Captain Ed says:
I actually prefer the method that Justice Stevens explicitly left open to the Bush administration in his opinion: leave them detained until hostilities cease in the war on terror. Radical Islam does not leave many deterrents to its lunatic pawns. Death in combat or a summary execution suits them fine. Public trials give them the opportunity to exploit our civil justice system as platforms for their screeds, as Zacarias Moussaoui showed. However, the perpetual and anonymous detention offered by Stevens does give the terrorists the one situation they find most repellent — and that could persuade at least a few of them that taking on the US holds nothing but a miserable stretch of decades in an iron cage, with no public outlet for their hatred.
Failing that, the military tribunals clearly give the US the most efficient system of handling these detainees. Terrorists captured on the battlefield or in conspiracies against us abroad do not have any rights to access our civil system, nor to invoke the normal issues of Miranda rights and revelations of intel techniques. Congress is making the right decision in explicitly filling the gap that the Supreme Court left in its decision.

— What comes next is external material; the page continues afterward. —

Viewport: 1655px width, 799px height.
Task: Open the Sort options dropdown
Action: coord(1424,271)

Rather than dismiss Cpt. Ed’s claims, I’ll take them seriously. He’s right that a hardcore jihadist is not going to be deterred from attacking the United States by the prospect of death, nor be overly daunted by the prospect of having a public trial. Gitmo, as it currently operates, does provide some minimal level of deterrence. Even a fearless suicidal terrorist cannot relish the possibility of being held indefinitely without charges, tortured, and sexually and religiously humiliated. And that hold’s true no matter how good the chicken and rice pilaf. But Captain Ed misses an essential point. As I pointed out in an earlier post:
One hundred and eighty people have been outright released from Guantanamo Bay. That is 24% of the people that have been detained there. Nearly one in four of the detainees were not considered dangerous enough to warrant their continued imprisonment.
One hundred and eighty people were subjected to the hardships of Guantanamo but were later deemed innocent (or at least, not overly dangerous). Setting aside the plain fact that that represents 180 gross miscarriages of justice, he need to ask if these victims’ treatment was necessary collateral damage? And, even if we grant that it is inevitable that some of the innocent will be swept up along with the guilty, we need to consider that a 76% success rate is very poor. In debating Guantanamo we can never forget that many of the people detained there are, or were, not guilty of plotting violent acts against the United States. Captain Ed simply ignores this fact.

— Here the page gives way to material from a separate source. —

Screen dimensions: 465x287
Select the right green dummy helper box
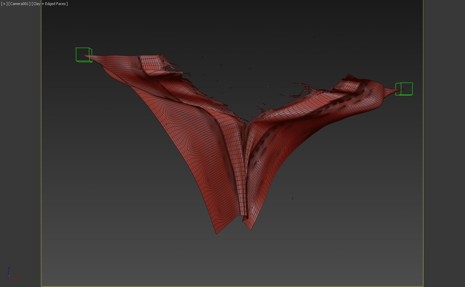point(404,89)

Terrorists captured on the battlefield or in conspiracies against us abroad do not have any rights to access our civil system, nor to invoke the normal issues of Miranda rights and revelations of intel techniques.
Why would Ed say that? Because he is begging the question. He assumes that all the prisoners in Gitmo were terrorists or engaged in conspiracies against us. In fact, we’ve already admitted that a quarter of them were not. The question is, how can we sort out the good guys from the bad guys without creating a system that makes it difficult to deal with the bad guys? Ed just assumes the guilt of everyone, which sort of obviates the need for a trial, or for any of the rights accorded to human beings that face trial.
What Ed needs to recognize is that the Bush administration has created a sort of worst of all worlds situation. Once they engaged in ‘intel techniques’ that violate the Uniform Code of Military Justice and the Geneva Conventions, they lost the ability to ever bring bad guys to criminal or courts martial. They created a situation where the only way to deal with them was through some extra-legal military commissions. And, they didn’t have the authority to override the Geneva Conventions and UCMJ. Congress is now left in a quandary. They do not want to leave the prisoners in Gitmo for the rest of their lives without any judicial review. And they do not want to retroactively authorize the use of cruel and degrading treatment, so that information gleened from torture can be admitted at a military commission trial.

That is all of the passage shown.